Gandr is an AI powered search engine that utilizes indexes generated through Natural Language Processing (NLP) to assist researchers in finding reports. To do this we leveraged NLP to process text from documents on the NASA Technical Report Server (NTRS) and summarize them into a collection of keywords.
Gandr is our submission for the 2022 NASA Space Apps Challenge
Gandr uses Spacy's NLP model to process text and generate tokens, then using the tokens, and the frequency of each tokenized word, it generates a list of keywords which is stored in a SQL database along with the document id.
To create our corpus, we created an algorithm to asynchronously scrape the NTRS and then index each document. Having the scraper run throughout our project, we were able to index more than 25,000 documents.

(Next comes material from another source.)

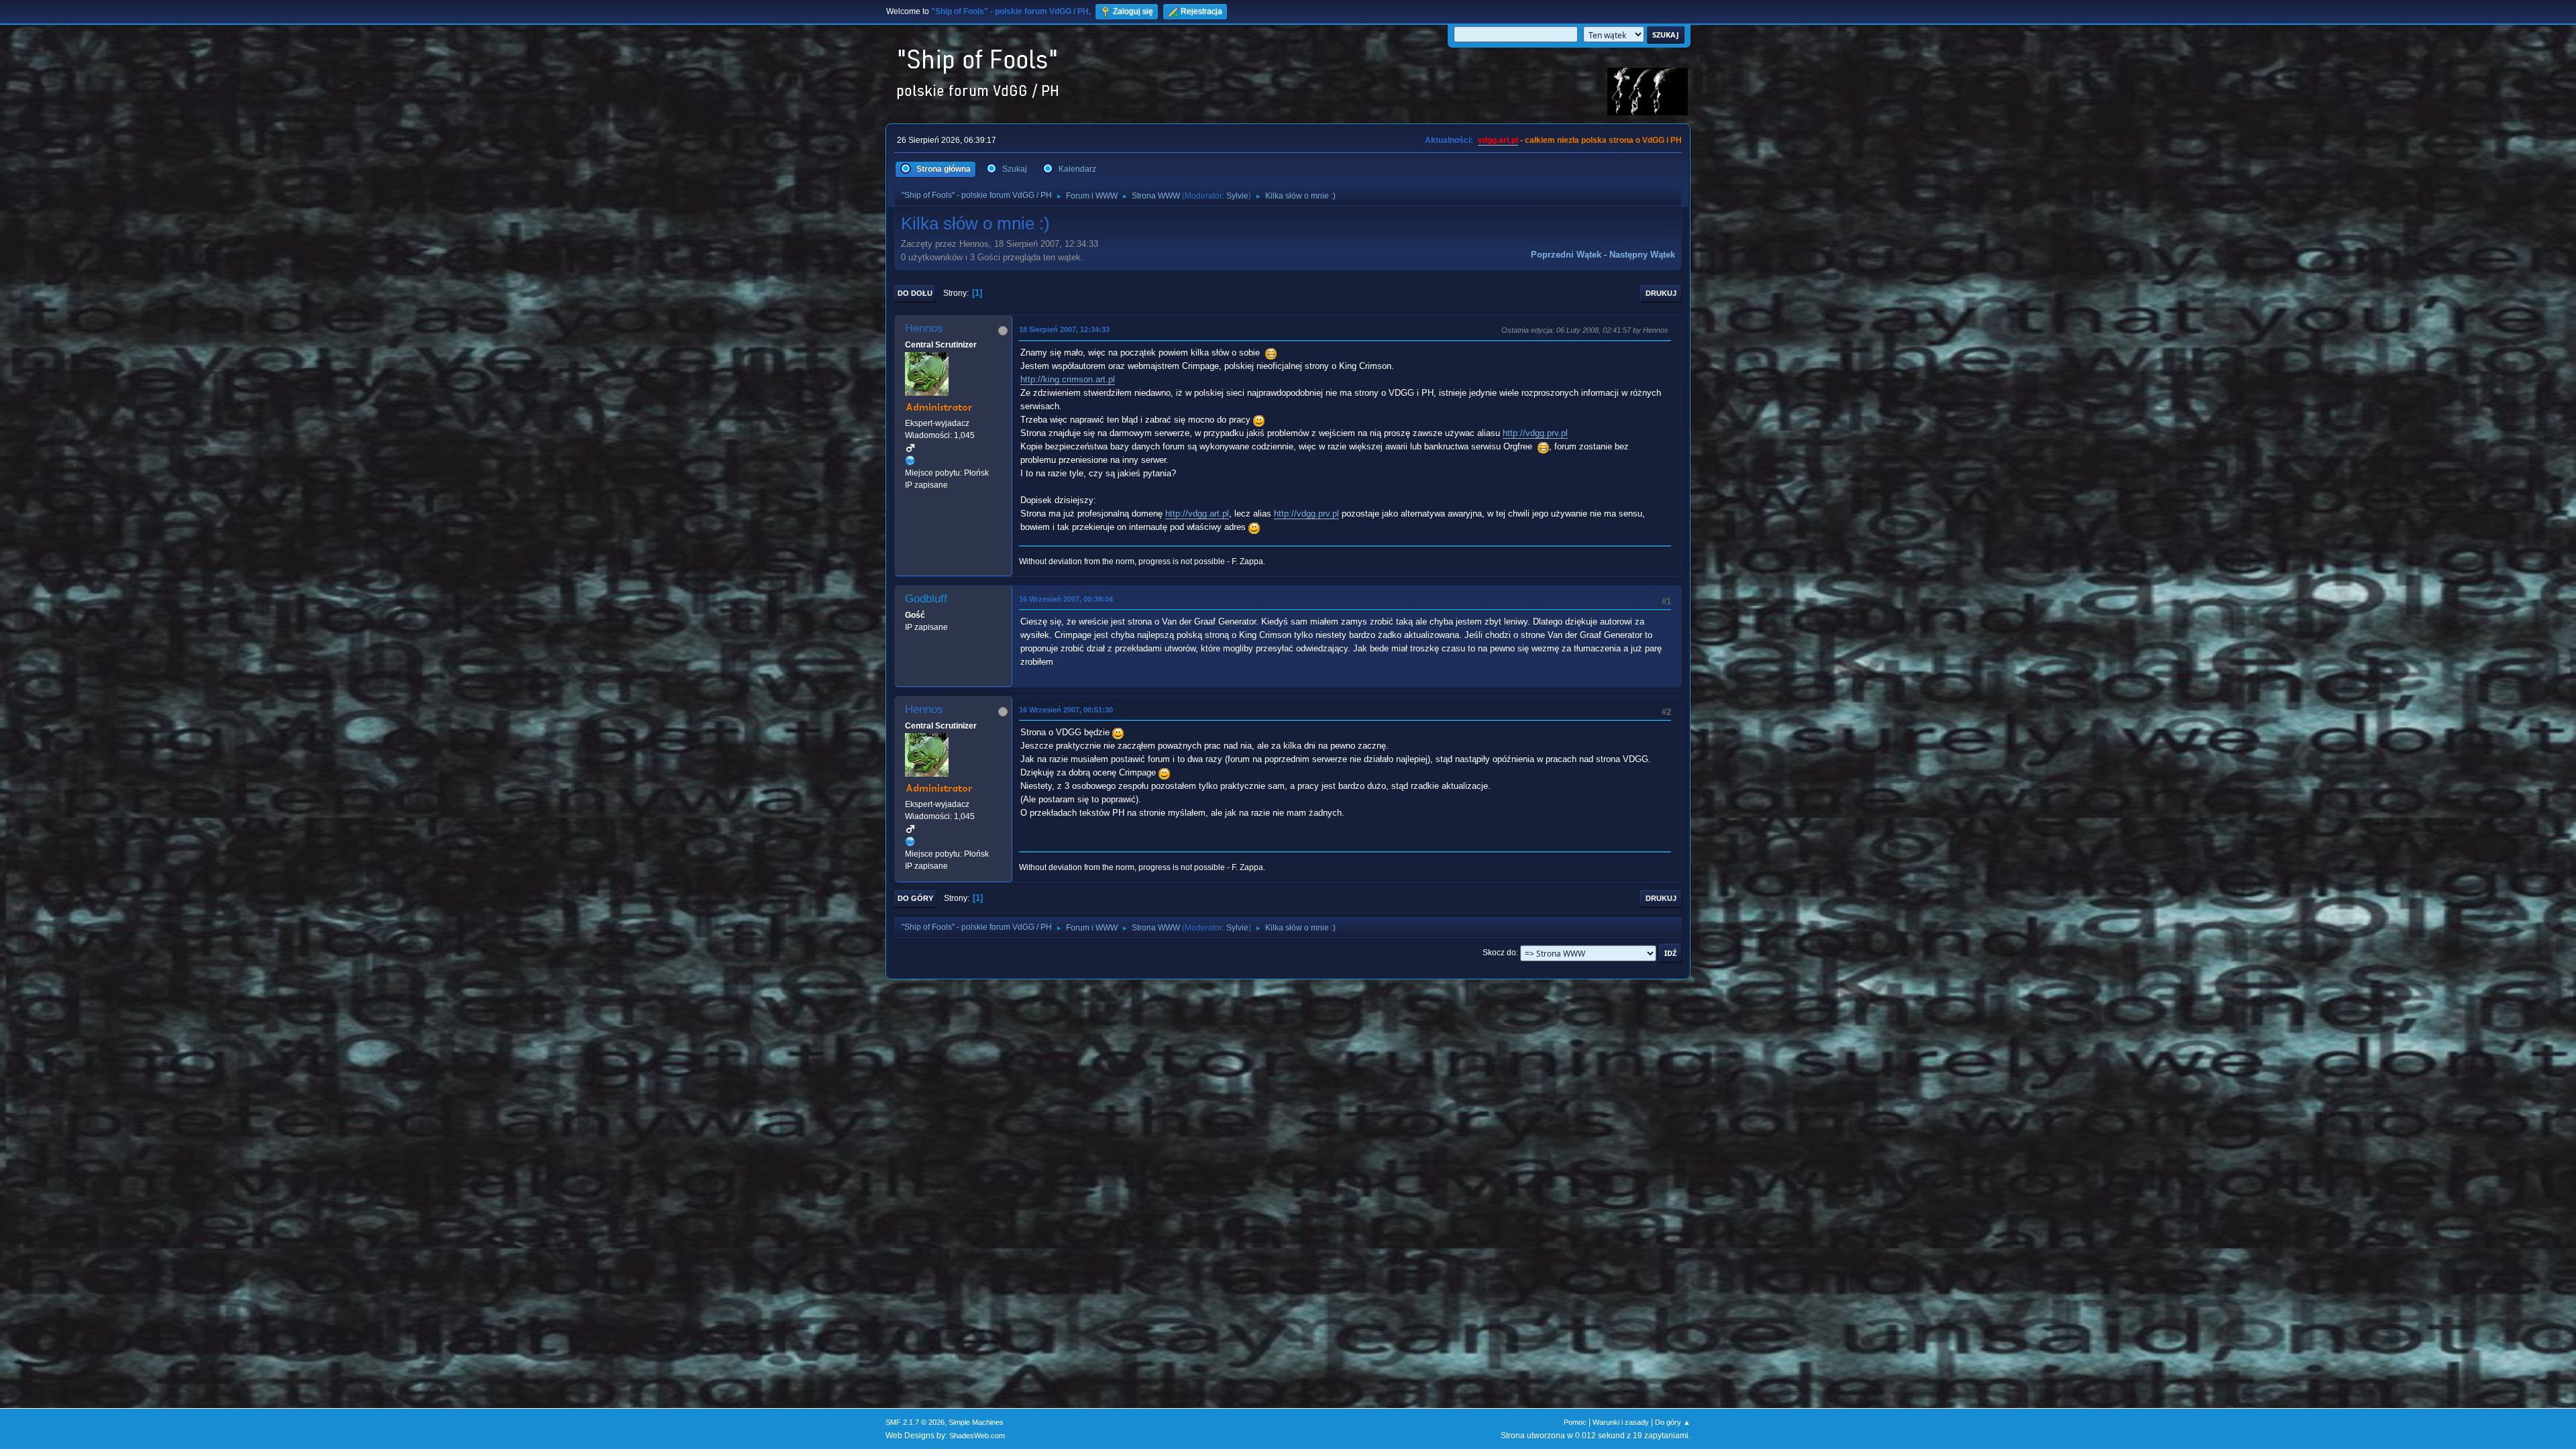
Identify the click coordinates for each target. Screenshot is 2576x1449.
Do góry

With our corpus in place we created a Flask web application. The site has a simple user interface which allows users to enter a query which is sent to the server and tokenized to generate a list of keywords. The keywords are matched with the database to find the most relevant documents, which are returned back to the user in an easily accessible format.
The NTRS database takes several inputs such as a search query, the authors' names, date, document type, etc. Most users are not able to make use of most of these fields. However, while the search function certainly is useful, it only queries the titles and abstracts, which not all documents contain (the abstracts that is), and can only hold so much information about the actual document.
Our project allows for a more inclusive method of querying the NTRS, by allowing users to make searches that are relevant to entire documents.
All scripts are written in python. We used SpaCy's NLP model to help us analyize lexical data. asyncio and AIOHTTP were used to scrape files from the NTRS. We used SQLite3 to create and interact with our SQL database. Our front end was created using the Flask framework, with the individual pages structured and styled with HTML and CSS.